Schwof mit Live-Kapelle, Swing-Unterricht oder Tango-Tanzkurse – Clärchens Ballhaus mit Tanztee am Sonntag und Konzerten im urigen Spiegelsaal sind seit Jahrzehnten der Renner im sonst so schicken Mitte. In den alten Gemäuern scheint die Zeit irgendwie stehengeblieben zu sein. Die Sehnsucht nach damals treibt die Leute schon immer auf das Tanzparkett. Doch jetzt pocht mal wieder die Wirklichkeit an die Tür von Berlins ältestem und bekanntestem Ballhaus.

Schon 2005 schien das Ende besiegelt, als der Hauskäufer aus Darmstadt den Stecker zog. Doch Theatermacher Christian Schulz übernahm das Tanzlokal als neuer Mieter. Gemeinsam mit David Regehr – einstiger Partner im Monbijou Theater und nach dem Putsch im Monbijoupark Rivale – führt er das Ballhaus seither. Ende 2018 verkaufte Eigentümer Hans-Joachim Sander das Hinterhaus an der Auguststraße 24/25. Der neue Eigentümer lässt nun den Vertrag der Ballhaus-Betreiber zum Jahresende auslaufen, um das Haus zu sanieren.
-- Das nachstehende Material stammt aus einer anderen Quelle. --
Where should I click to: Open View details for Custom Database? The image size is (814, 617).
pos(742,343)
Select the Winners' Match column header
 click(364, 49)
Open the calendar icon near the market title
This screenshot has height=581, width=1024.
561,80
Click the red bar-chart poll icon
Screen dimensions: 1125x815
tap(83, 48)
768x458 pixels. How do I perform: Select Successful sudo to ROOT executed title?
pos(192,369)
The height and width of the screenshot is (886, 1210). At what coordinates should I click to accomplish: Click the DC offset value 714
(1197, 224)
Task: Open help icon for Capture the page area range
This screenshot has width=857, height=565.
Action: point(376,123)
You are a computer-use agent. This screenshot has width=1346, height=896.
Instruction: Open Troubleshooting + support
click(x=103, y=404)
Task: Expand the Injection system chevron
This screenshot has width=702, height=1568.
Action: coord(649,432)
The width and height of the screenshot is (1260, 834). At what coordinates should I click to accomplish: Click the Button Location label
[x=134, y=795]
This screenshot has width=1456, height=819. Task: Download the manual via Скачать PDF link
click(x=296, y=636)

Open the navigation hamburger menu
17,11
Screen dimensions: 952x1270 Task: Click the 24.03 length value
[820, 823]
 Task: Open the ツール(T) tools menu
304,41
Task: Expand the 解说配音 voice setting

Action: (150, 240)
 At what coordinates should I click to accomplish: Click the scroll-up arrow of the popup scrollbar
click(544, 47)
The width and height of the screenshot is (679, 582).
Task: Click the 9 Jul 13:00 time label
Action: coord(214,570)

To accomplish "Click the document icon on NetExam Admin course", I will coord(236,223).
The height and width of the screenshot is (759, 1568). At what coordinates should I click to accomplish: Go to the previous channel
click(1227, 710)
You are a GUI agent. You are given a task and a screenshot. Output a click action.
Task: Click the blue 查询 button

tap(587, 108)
Betreiber Christian Schulz ist frohen Mutes, dass die Geschichte von Clärchens Ballhaus weitergeht. „Man muss dem Ganzen Zeit geben.“ Der neue Eigentümer sei „ein Mann der Kultur“, so Schulz, der über dem Spiegelsaal im Obergeschoss auch wohnt. Mieterin in dem unsanierten Gebäude ist seit über 60 Jahren auch eine 88-jährige Dame, die zu DDR-Zeiten in dem Kultlokal gekellnert hat.

Tanz soll weiter gehen

Der neue Eigentümer, das ist der Fotograf und Immobilieninvestor Yoram Roth. Er ließ mitteilen, dass er das Haus gekauft habe, um Clärchens Ballhaus zu beschützen. Der Betrieb soll nach Sanierung des Hauses weitergehen. Allerdings nur dann, wenn er keine Auflagen erhalte, Wohnungen in dem Haus einzubauen, so Roth. "Dies würde bedeuten, dass Clärchens ein weiteres Opfer des Berliner Clubsterbens wird, ausgelöst durch den Berliner Wohnungswahn", ließ er mitteilen. Ein Pächter soll durch eine Ausschreibung gefunden werden. Wichtig ist Roth, "dass der Betreiber den ,Spirit’ von Berlin sowie Clärchen versteht.“

An der Auguststraße mit vielen schicken Galerien und trendigen Bars ist das Ballhaus ein Exot. Fritz Bühler hatte mit seiner Ehefrau Clara am 13. September 1913 das Lokal als Bühlers Ballhaus eröffnet. Nach dem Tod ihres Mannes führte Clara den Schwoftempel weiter. Das Tanzlokal hieß im Volksmund fortan nach seiner Betreiberin Clärchens Ballhaus.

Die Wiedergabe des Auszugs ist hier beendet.